Even pre-Gen 3 any route that's primarily water was pretty bad. Just a big wide expanse of mostly nothing. Maybe you'll find a cave if you don't get annoyed by all the Tentacools and battles with Water Pokémon trainers first.

That said, I did like how the Hoenn generation had underwater maps. I'm sad the later generations didn't expand on the underwater exploration.
 

Rosewood

The metal babble flees!
(she/her)
I am somebody who doesn't typically finish games unless they're very short (<35 hours), so, hi! I'm part of the problem!

The example that immediately comes to mind is BG&E whose last zone feels very underbaked compared to the city sections. Last boss fight was pretty good, though frustrating enough that I have no intention of going through the game to get to it again.
 

karzac

(he/him)
I mean, in your defense Rosewood, I would set the bar for a "very short" game waaaaay below 35 hours. Any game past 20 is a long game in my mind (or run-based game like a roguelike or strategy game). Very short would have to be under 10 hours, and probably under 5 if I'm being honest.
 

SabreCat

Sabe, Inattentive Type
(he "Sabe" / she "Kali")
Unfortunately a lot of people watch Ending A, or even B, and think that's it just because they saw the first regular credits roll.
I even knew that Ending A wasn't the end, but didn't make it to further endings because I found the retread of the previous storyline so tedious. The alternative perspective didn't add quite enough to hold my interest through it, alas.
 

Rosewood

The metal babble flees!
(she/her)
I mean, in your defense Rosewood, I would set the bar for a "very short" game waaaaay below 35 hours.

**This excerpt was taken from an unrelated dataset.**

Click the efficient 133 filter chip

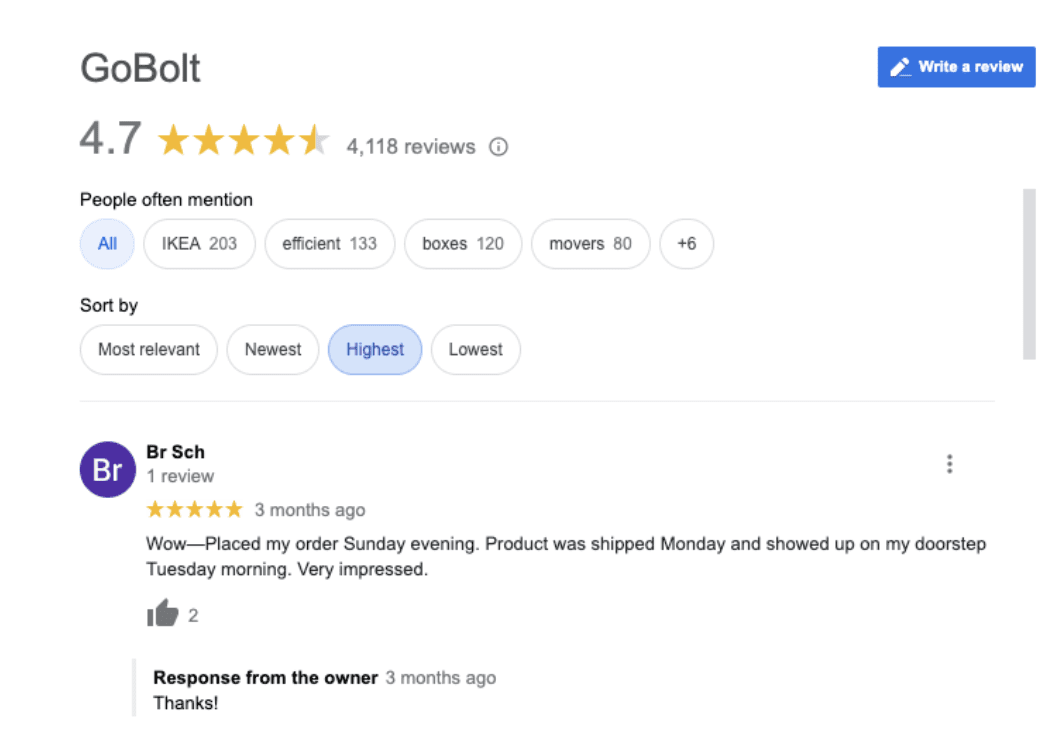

Any game past 20 is a long game in my mind (or run-based game like a roguelike or strategy game). Very short would have to be under 10 hours, and probably under 5 if I'm being honest.
I'm primarily a RPG player, and 35 hours is modest by modern bloat-a-thon standards. (At 20-something hours even if you're slow as eff like me, DQ4 is pretty much the perfect RPG.)

I very much enjoy roguelites that can be finished in at most 90 minutes.
 

ShakeWell

Slam Master
(he, etc.)
I am somebody who doesn't typically finish games unless they're very short (<35 hours), so, hi! I'm part of the problem!

The example that immediately comes to mind is BG&E whose last zone feels very underbaked compared to the city sections. Last boss fight was pretty good, though frustrating enough that I have no intention of going through the game to get to it again.

As a person who plays more old games than new ones (and most of the new ones are indie games or remakes of old ones), 35 hours is long as hell.
 

Torzelbaum

????? LV 13 HP 292/ 292
(he, him, his)
At 20-something hours even if you're slow as eff like me, DQ4 is pretty much the perfect RPG.
I feel like it took me longer than that to play 4 but I played it ages ago so who knows if I even remember that correctly.